LAWYER’S BEHAVIOR AT TRIAL IS NOT EVIDENCE OF ELDER ABUSE

 

Here is an interesting case from California that caught our attention.  An 83 year old man filed for a protective order against his 56 year old daughter because of alleged abusive treatment.  In the court hearing over the matter, the daughter’s attorney’s  confrontational cross-examinationof the elderly gentleman was found by the trial court to be consistent with the daughter’s desire to treat her father in such a fashion.  He then granted a protective order which stated that the daughter could not contact, molest, attack, strike, threaten, assault or otherwise disturb the peace of her father.  The daughter appealed the case arguing that her attorney’s behavior and her lack of response to it should not be used as evidence by the trial court.  The appellate court agreed and said that the trial judge was wrong to base his decision on the lawyer’s conduct.

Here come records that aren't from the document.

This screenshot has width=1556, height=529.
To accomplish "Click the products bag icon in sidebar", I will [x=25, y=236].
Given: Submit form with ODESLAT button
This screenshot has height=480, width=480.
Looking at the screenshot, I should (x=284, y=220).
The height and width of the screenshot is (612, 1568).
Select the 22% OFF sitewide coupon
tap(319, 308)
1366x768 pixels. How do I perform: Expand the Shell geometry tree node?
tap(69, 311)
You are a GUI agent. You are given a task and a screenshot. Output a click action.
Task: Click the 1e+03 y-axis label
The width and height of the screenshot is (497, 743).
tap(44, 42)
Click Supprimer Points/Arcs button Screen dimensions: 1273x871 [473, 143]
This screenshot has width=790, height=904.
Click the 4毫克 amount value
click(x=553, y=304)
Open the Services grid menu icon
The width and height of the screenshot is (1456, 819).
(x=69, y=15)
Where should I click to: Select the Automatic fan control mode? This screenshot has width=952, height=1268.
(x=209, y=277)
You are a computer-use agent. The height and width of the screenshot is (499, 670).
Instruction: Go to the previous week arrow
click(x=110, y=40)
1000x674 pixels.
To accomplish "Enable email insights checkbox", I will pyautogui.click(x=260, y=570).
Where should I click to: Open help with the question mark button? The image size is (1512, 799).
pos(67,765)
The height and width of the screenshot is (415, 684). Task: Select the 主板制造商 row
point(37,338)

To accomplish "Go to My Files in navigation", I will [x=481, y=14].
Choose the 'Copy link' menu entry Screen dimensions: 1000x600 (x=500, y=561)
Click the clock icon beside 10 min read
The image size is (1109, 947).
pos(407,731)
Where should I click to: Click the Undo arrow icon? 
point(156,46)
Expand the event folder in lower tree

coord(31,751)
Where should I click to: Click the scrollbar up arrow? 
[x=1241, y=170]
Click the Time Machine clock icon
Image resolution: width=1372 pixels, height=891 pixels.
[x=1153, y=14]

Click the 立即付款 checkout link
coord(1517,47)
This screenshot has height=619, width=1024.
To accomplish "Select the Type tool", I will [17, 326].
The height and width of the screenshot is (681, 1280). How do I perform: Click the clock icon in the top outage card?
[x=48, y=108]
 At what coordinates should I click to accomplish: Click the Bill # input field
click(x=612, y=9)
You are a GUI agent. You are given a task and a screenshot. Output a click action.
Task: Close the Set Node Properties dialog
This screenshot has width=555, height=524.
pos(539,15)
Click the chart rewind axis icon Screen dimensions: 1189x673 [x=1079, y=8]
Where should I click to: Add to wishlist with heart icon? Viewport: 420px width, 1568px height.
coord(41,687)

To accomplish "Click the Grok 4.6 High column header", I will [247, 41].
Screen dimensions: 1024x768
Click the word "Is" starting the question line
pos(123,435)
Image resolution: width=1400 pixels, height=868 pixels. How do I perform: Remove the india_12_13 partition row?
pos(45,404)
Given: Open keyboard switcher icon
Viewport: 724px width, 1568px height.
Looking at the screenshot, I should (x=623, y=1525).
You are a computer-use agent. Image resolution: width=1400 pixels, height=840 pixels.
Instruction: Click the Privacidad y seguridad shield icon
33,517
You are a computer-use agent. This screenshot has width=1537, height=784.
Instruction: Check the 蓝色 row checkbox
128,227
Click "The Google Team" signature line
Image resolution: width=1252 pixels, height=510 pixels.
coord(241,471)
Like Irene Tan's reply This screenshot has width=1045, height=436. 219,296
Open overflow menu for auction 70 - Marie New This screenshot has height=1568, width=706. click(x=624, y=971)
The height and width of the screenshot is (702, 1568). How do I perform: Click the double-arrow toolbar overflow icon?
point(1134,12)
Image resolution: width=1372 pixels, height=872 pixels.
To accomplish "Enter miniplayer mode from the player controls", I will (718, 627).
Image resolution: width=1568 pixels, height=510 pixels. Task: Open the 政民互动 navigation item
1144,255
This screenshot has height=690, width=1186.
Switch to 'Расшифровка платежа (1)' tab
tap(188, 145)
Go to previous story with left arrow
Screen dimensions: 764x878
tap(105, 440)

While this decision is good news for us lawyers, it does highlight the fact that we are too often aggressive and confrontational, particularly in guardianship, probate, and other elder law cases.  It is important that all lawyers recognize when in the probate court that we are not trying high profile criminal or personal injury matters.  We are involved in disputes among family members where emotions are already running high and we should avoid making matters worse.  We can represent our clients effectively in elder law matters without being either abusive or confrontational.